An image from a video game shows a dark environment inhabited by cats with malevolent grins
Creatures in ‘Animal Well’ include an unnerving ghost cat

The beauty of the solo-developed indie game is that playing one can often feel like peering into the most intimate — and often strangest — recesses of its creator’s mind. Take the unflinching autobiographical works of Nina Freeman, or Richard Hofmeier’s classic miserabilist life simulator, Cart Life. Such games might be shaped by technical and financial compromise, but they also offer pure and undiluted expressions of vision, as close as the interactive medium comes to the idea of paintings as windows into the psyches, or even souls, of their makers.

Now we have Animal Well, a 2D puzzle platformer so filled with peculiar, idiosyncratic details that it feels as if solo maker Billy Basso’s subconscious has been mapped on to the computer screen itself. 

This is partly because of the game’s Metroidvania structure: we are always burrowing deeper into its dense, Borgesian labyrinth populated by a menagerie of bewitching creatures: creepy flamingoes, killer ostriches, an unnerving ghost cat. Sometimes an ominous synth soundtrack interrupts the echoing quietness of this subterranean expanse, and we often come across eerie statues of said animals standing atop stone plinths, their stone eyes piercing the inky darkness.

We play not as a finely drawn character with clear motivations, but as a blob. Granted, this blob possesses greater dexterity than one might usually expect of such a gelatinous being, capable of pinpoint platforming and wielding everyday objects such as a yo-yo and Frisbee. But the blob’s lack of definition is rather the point. In the moment-to-moment gameplay of exploration, platforming and puzzle-solving, our gooey protagonist fades into the ravishing pixel-art backgrounds, pulling focus on to what is undoubtedly the star of the show, the titular well itself. 

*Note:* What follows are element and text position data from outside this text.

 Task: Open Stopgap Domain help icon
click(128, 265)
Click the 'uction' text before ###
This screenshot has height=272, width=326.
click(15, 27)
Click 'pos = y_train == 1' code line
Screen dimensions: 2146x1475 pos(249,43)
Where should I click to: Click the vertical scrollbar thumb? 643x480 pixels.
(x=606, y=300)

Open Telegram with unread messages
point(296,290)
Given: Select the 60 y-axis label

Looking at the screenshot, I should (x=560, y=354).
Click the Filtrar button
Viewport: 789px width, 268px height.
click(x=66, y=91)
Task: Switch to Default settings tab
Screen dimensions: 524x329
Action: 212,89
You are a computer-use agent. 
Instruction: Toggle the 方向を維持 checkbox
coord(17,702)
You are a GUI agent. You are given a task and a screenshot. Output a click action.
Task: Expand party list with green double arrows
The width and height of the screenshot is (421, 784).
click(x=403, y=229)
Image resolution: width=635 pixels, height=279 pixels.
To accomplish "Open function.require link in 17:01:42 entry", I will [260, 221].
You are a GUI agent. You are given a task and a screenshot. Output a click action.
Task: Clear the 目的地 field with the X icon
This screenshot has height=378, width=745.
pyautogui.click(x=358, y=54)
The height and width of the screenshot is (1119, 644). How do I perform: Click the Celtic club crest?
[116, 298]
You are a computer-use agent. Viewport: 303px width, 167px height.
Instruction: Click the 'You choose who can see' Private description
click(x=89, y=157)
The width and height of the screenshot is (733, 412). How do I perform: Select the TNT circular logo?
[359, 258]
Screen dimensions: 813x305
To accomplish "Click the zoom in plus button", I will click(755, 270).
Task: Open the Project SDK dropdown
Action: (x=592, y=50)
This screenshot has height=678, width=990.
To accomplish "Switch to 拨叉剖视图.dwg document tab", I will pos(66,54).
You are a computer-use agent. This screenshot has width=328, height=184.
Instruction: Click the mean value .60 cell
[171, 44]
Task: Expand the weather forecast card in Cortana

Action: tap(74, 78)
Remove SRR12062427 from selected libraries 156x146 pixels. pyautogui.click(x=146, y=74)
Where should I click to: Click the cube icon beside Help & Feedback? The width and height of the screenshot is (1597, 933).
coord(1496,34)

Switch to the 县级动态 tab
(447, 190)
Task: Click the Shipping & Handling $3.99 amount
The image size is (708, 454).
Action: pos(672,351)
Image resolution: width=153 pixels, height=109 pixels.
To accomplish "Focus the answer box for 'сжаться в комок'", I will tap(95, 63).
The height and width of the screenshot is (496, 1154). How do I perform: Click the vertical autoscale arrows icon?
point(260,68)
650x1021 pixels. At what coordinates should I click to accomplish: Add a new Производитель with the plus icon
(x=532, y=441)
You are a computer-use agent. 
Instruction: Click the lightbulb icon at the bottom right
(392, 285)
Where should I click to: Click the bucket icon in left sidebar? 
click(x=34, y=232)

An image from a video game shows a dark environment in which sit two blue rabbits
Rabbits are among the inhabitants of the game’s labyrinth

Beyond the wonderfully evocative visual design (like caves of bioluminescent slime), this underground setting comes to life through the crystalline, airtight logic that governs it. The aforementioned Frisbee is the perfect foil for unrelenting ghost dogs; a slinky can be used to trigger hard-to-reach switches; the yo-yo bounces convincingly off every surface. It is a world that feels physically cohesive, a quality that the puzzles almost always lean into. These aren’t so difficult as to impede the flow of exploration, yet still frequently generate revelatory “aha” moments. The balance is just right.

Then there are those puzzles that I’ve come across which I know I have no hope of solving on my own, and so I will have to consult with the game’s fervent fan base on Discord for an answer. Basso has already shown what he is capable of in this regard: in 2022, he devised an elaborate pre-release puzzle within a marketing trailer in which players were tasked with decoding, of all things, text encrypted as a 16th-century Vigenère cipher. From what darkened crevice of Basso’s mind did this stroke of madcap genius emerge? Why does he feel compelled to test his audience in this way? Such questions frequently rise to the fore during Animal Well: it’s as if Basso is letting us play through his weirdest dreams, nightmares, and obsessions.